I have felt a significant change in my consciousness lately. It might happen to me every couple of years or so. I am always striving for greater spiritual enlightenment and the recent work I’ve done seemed to click and tip itself out for me during a solo weekend of camping and wild swimming.
Colemere at sunset
I spent the whole weekend happily. Not only do I mean that I was enjoying myself, I spent the entire weekend feeling perfectly satisfied, at peace, and gratitude at every turn.
I had planned half a day’s vacation on Friday, booked a small campsite in advance that I had never visited before, and as the work week progressed I realized that fear was starting to take hold of me.
I was already feeling a little overwhelmed with work and freelance commitments, and a friend borrowed my medium-sized tent, which meant I had to bring a large family tent with me. The weather was terrible and it was likely to get worse, and I had a huge to-do list and some wedding fears that threatened to engulf me.
Colemere, a few steps from where I parked
I control my fear
I’ve learned to recognize overwhelming emotions before they choke me, so using mindfulness techniques and mid-week intentional meditation, I was able to keep my thoughts from spiraling, but I knew my planned weekend was at the right time – I had to myself Grounding and spending time outdoors is always the answer.
I made the decision to let worry overwhelm me.
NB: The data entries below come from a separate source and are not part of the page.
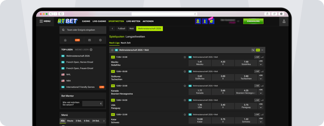Click the browser reload icon
The width and height of the screenshot is (324, 126).
pyautogui.click(x=195, y=14)
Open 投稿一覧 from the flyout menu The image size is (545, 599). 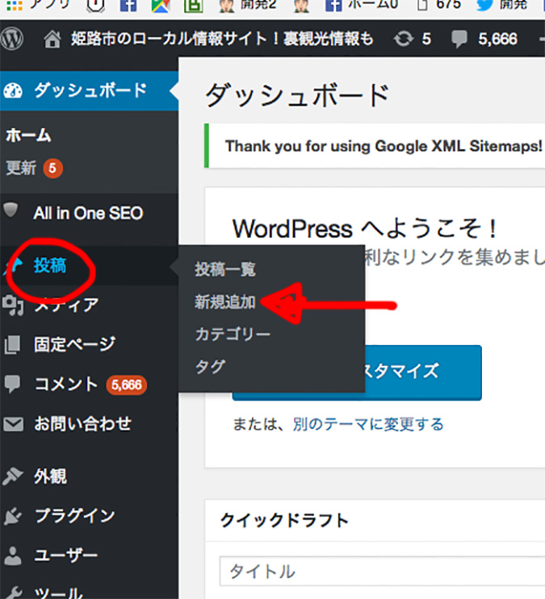224,269
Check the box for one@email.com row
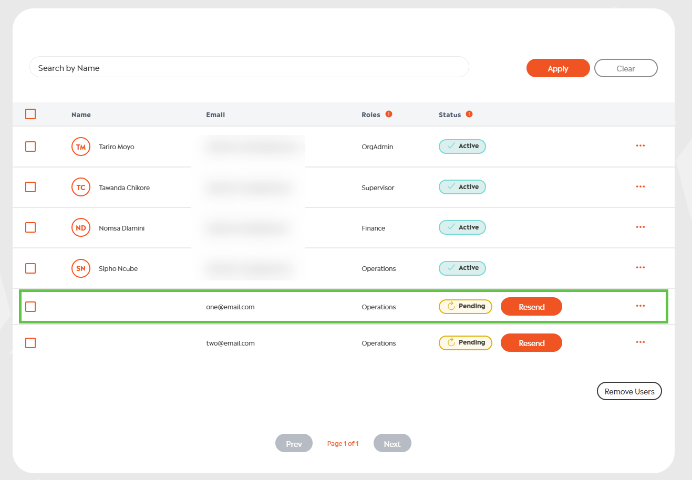692x480 pixels. 30,307
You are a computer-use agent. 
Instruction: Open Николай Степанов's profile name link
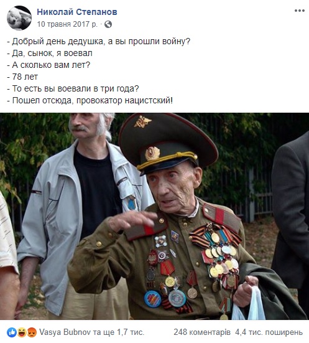[x=77, y=12]
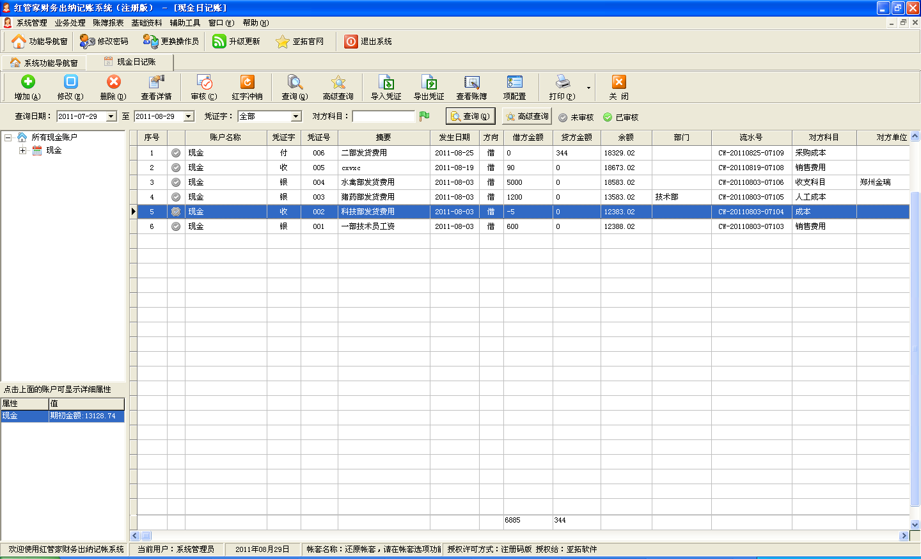Click 导出凭证 export voucher icon
Viewport: 921px width, 559px height.
429,83
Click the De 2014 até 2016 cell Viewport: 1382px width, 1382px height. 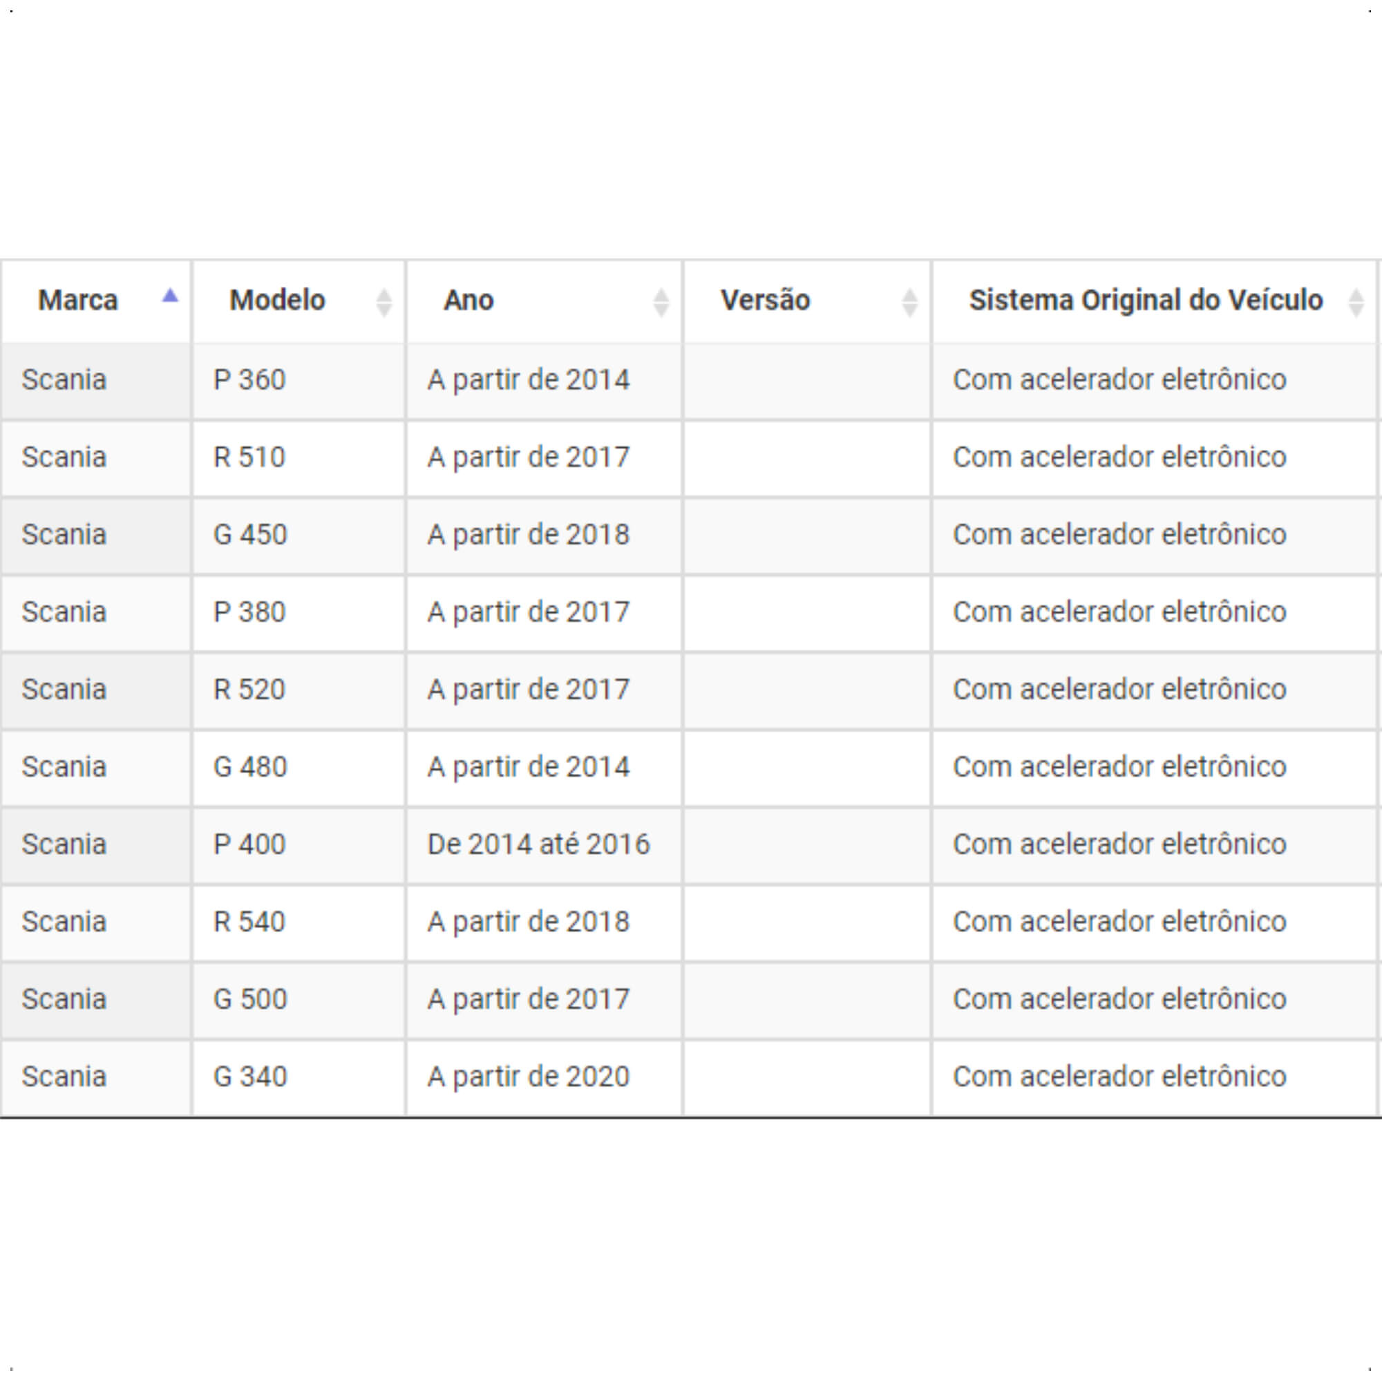click(x=544, y=846)
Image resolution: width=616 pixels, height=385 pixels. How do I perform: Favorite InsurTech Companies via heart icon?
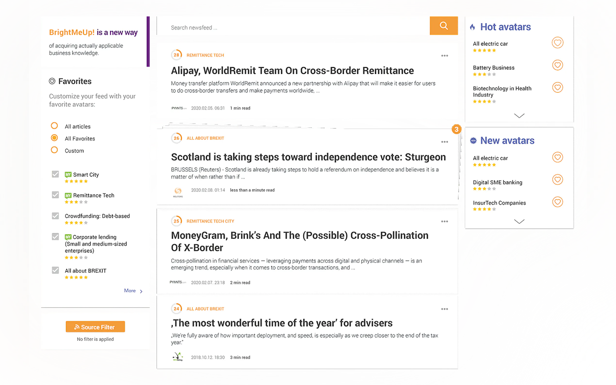[x=557, y=202]
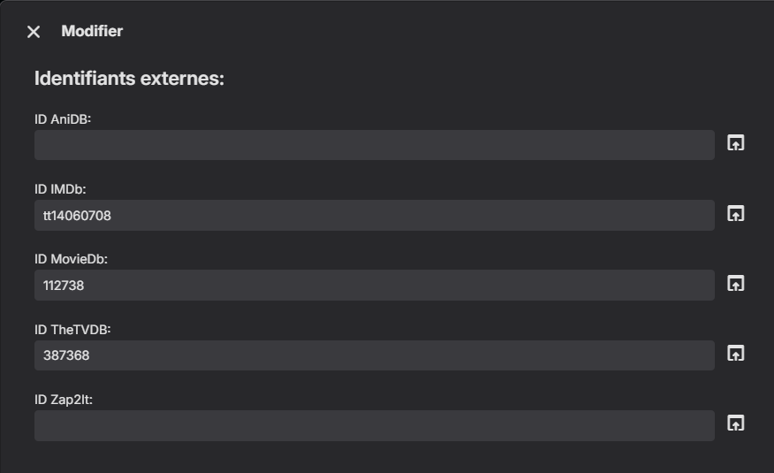Click the empty ID Zap2It field

pyautogui.click(x=374, y=425)
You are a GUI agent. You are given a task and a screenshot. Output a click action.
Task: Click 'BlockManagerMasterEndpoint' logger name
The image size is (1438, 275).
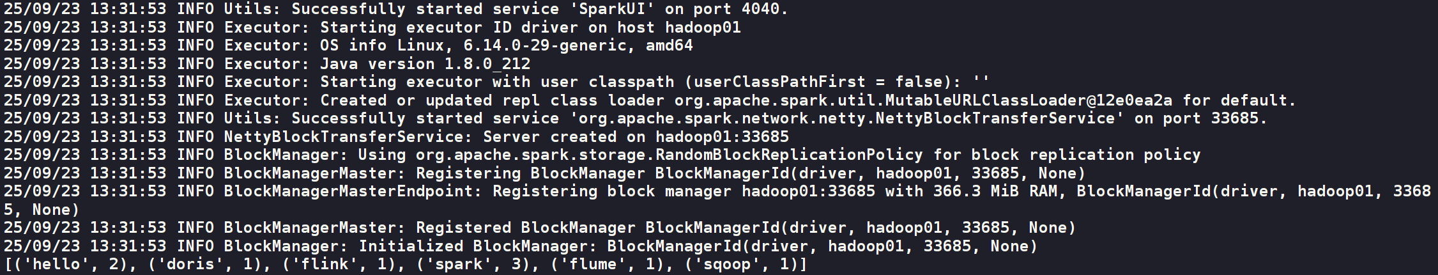[348, 191]
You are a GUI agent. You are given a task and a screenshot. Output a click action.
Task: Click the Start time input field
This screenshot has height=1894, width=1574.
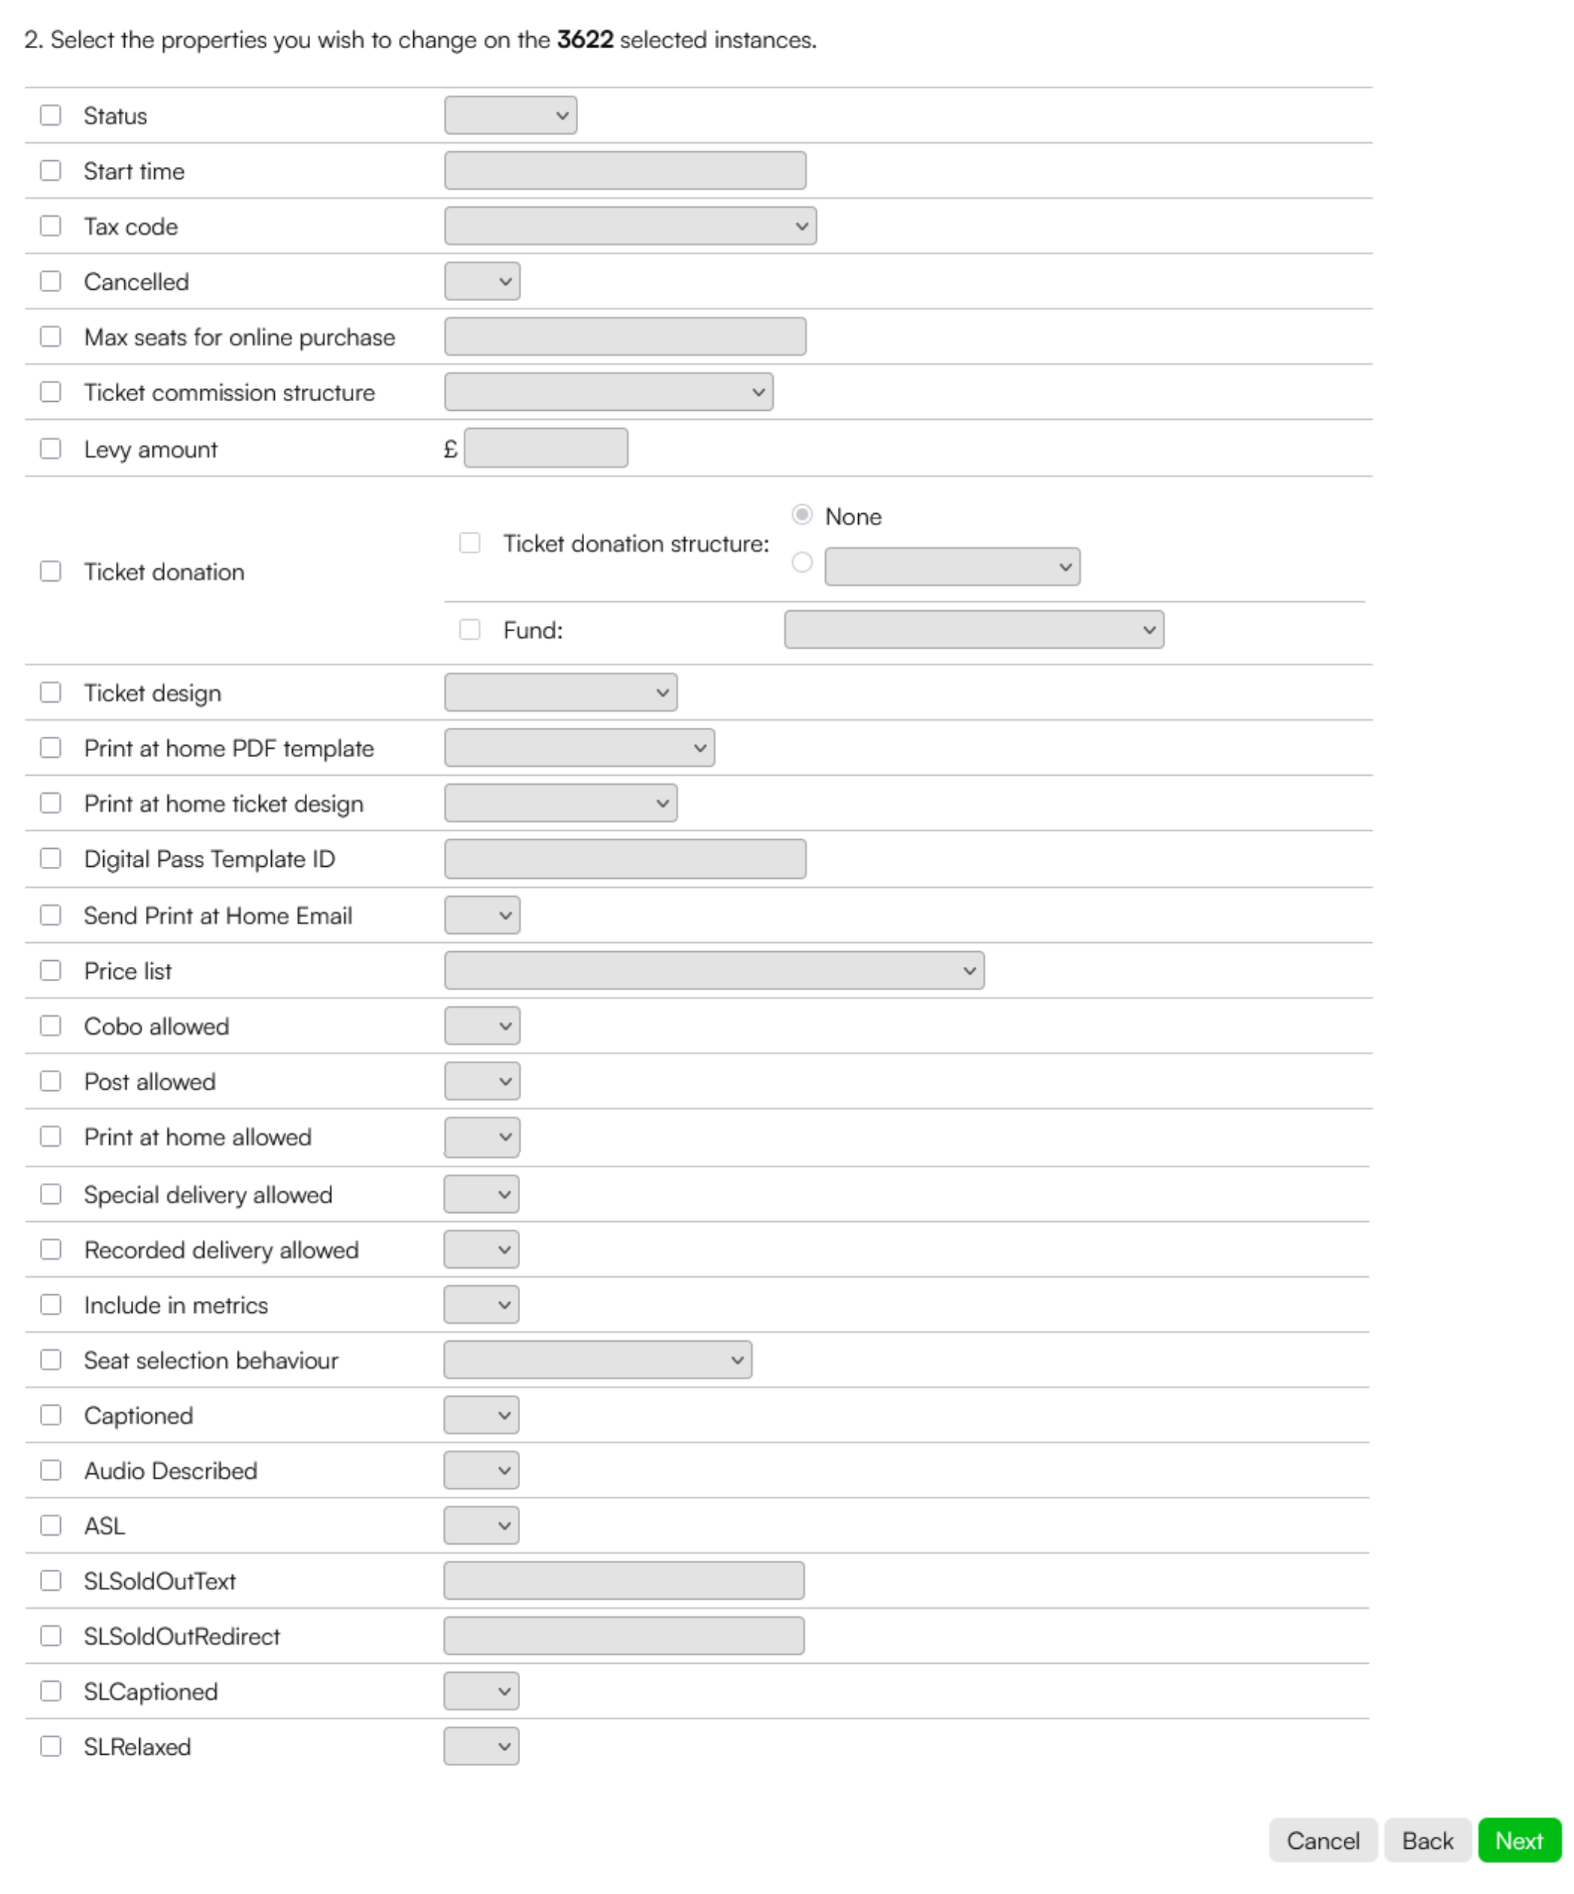tap(625, 170)
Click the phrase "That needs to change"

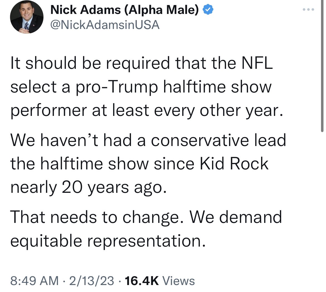(x=97, y=217)
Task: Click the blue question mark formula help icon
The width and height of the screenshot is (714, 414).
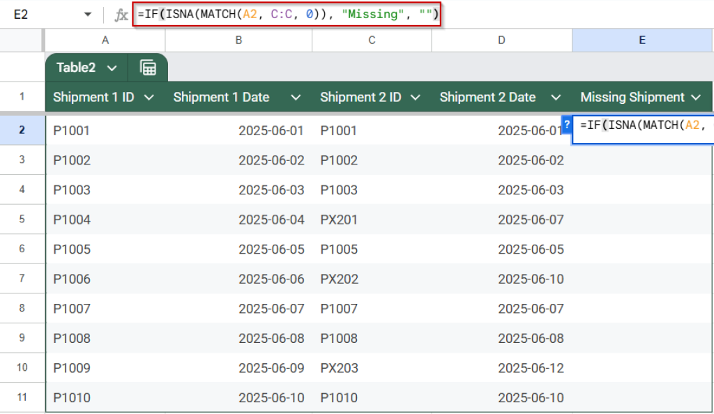Action: [567, 125]
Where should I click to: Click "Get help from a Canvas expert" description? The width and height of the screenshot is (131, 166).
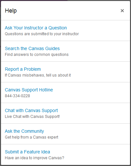[x=32, y=137]
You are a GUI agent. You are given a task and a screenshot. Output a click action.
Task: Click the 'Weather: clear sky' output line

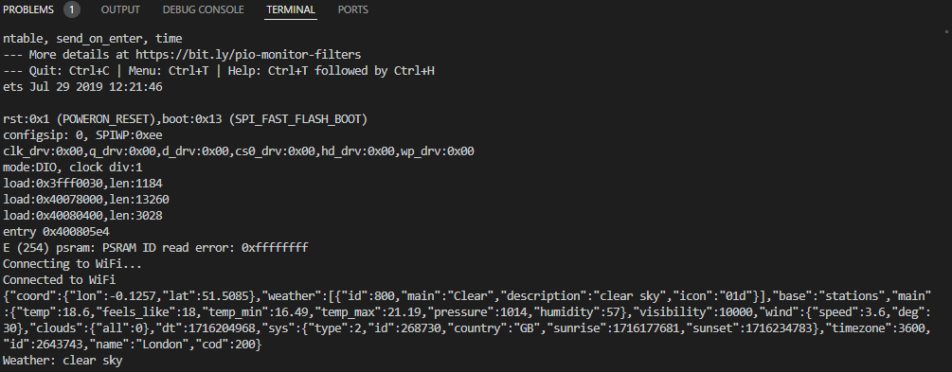(63, 361)
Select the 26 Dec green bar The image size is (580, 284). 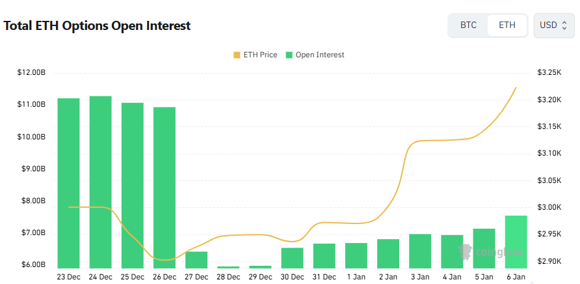pyautogui.click(x=165, y=187)
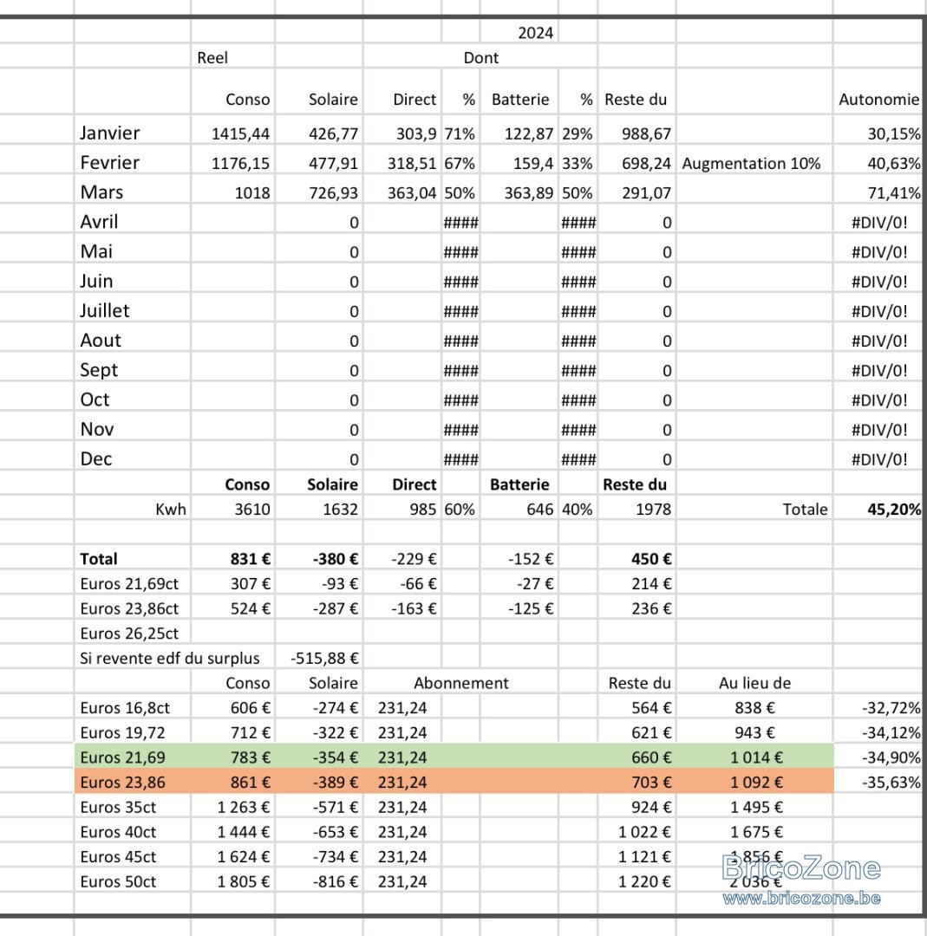The width and height of the screenshot is (927, 936).
Task: Select the bold Total 831 € cell
Action: pyautogui.click(x=233, y=559)
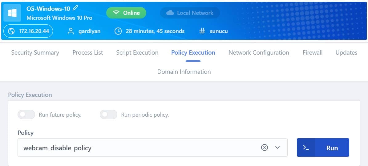Click the 172.16.20.44 IP address pill
This screenshot has height=166, width=368.
[28, 31]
When I struggled with the big tent, no drama, I’ve pitched tents hundreds of times. When it rained and I got wet, I dressed dry. If the wind was strong enough to damage the tent, I would pack and come home. It wasn’t a big deal, so I headed out in the pouring rain on Friday afternoon when my creeping fear stopped.
The rain continued and 40 minutes later I crossed the Welsh border and then into Shropshire almost immediately when the rain got even heavier. I was aware of the rain, but I just turned up the music and kept singing. I really didn’t care and didn’t think about it until the sat nav told me I had arrived, and at that point the rain stopped.
A weekend where everything flowed
I set up my camp and had no problems setting up the big tent on my own (I love AirBeams for this reason!). Everything was soon set up and everything cozy inside, so I sat down to make a brew. While I was waiting for it to cool down a bit, I heard the first pitter patter of raindrops against the tent.
It struck me how happy I was to have a break in the weather at the right time and for the right time, and I felt a deep sense of gratitude. I grabbed my coat, took my tea, and set off to explore the area.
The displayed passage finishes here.